--- THE INPUT ---

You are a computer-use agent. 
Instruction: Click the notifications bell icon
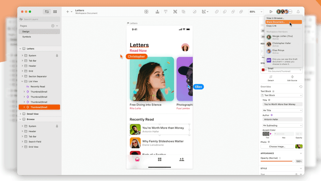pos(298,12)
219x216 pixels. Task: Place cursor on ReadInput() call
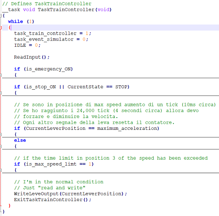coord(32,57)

---

## THE EXERCISE
Reproduce every line of the items above, requests included, with each coordinate in the answers offset by adding 8 to it. Omit the pictures.

## RESULT OF THIS TASK
You are a computer-use agent. 
Instruction: Click the notifications bell icon
pos(306,20)
219x216 pixels. Task: Place cursor on ReadInput() call
coord(40,65)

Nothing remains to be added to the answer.